After a volatile start in early trading, the blue-chip stock, which was hammered last week after Barclays was fined £290 million for rigging a key interbank lending rate, settled around 8.1p higher at 170.8p.
The bank saw around £3 billion wiped from its market value last Wednesday after the FSA published its report into the Libor-fixing affair, fuelling fears over the cost of the scandal.
Neil Shah, global head of research at Edison Investment Research, said Barclays' “bloodletting” with the resignation of the chairman sends out “all the right messages”.
He said: “It is vital that the next chairman is someone who is an expert in financial services but ideally not a banker him or herself in order to provide some extra perspective for the executive board.”
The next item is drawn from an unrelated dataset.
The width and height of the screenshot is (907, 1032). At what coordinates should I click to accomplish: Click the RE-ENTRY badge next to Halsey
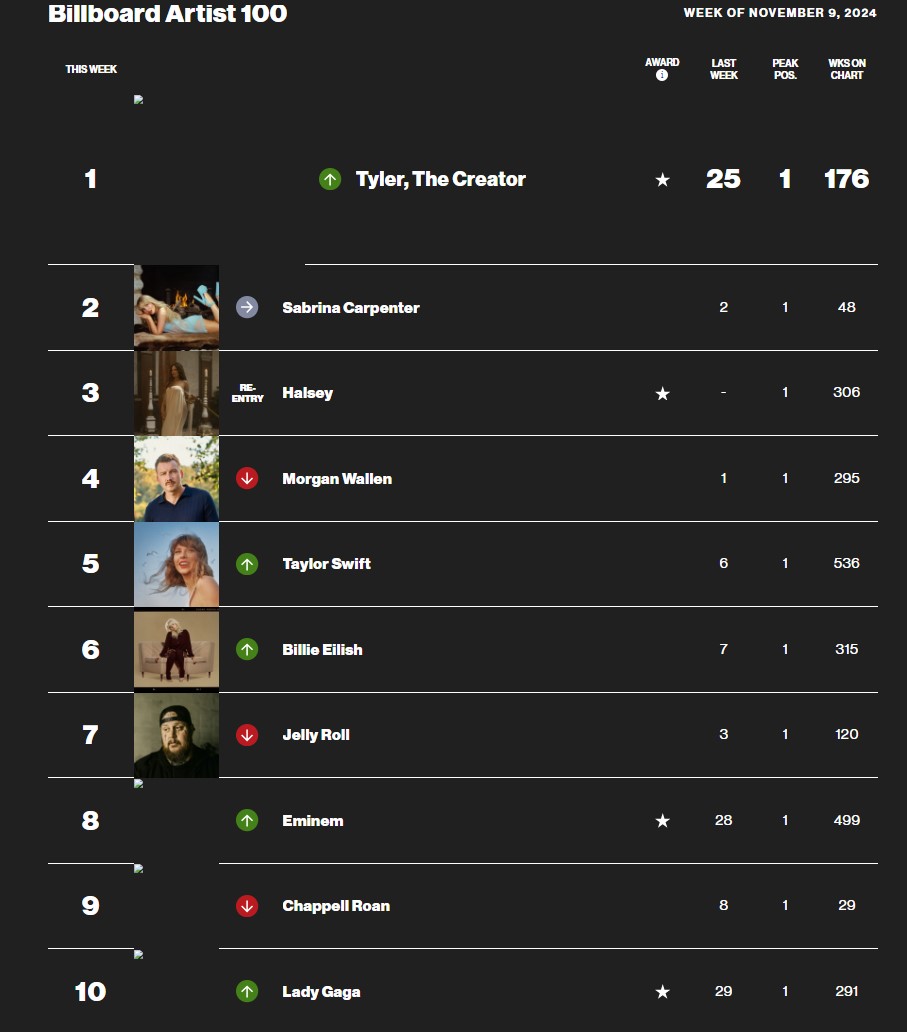coord(246,393)
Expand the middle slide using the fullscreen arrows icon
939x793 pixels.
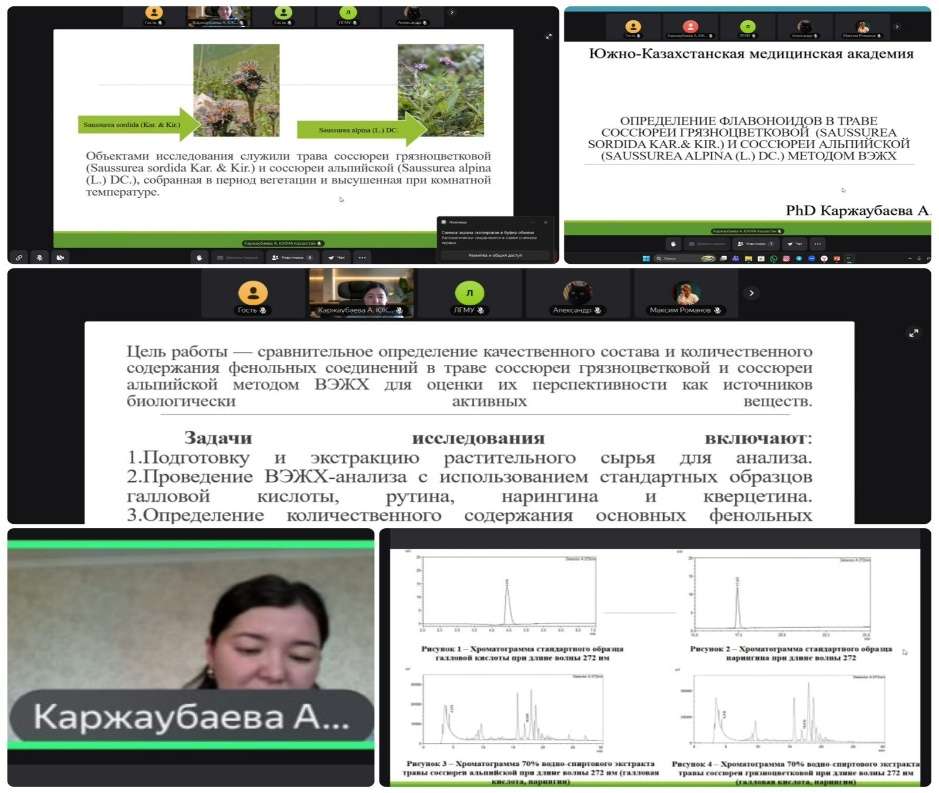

Other banking stocks were ahead after fluctuating throughout the morning with Royal Bank of Scotland up 0.4%, HSBC ahead 2% and Lloyds Banking Group up 2%.
Ian Gordon, analyst at brokers Investec, urged investors to back Barclays chief executive Bob Diamond and take “full advantage” of Barclays' recent share price under-performance.
He said “Bob is going nowhere” and added that it was still unclear whether Barclays “successfully” manipulated the Libor.
He said the investment arm, Barclays Capital, needs “radical action” to pull down its “bloated” cost base and the Libor revelations may ironically exert pressure on pay excess.
He added that the “unquantifiable” litigation risks are being seen as a multi-bank issue rather than Barclays-specific, which should help Barclays stock.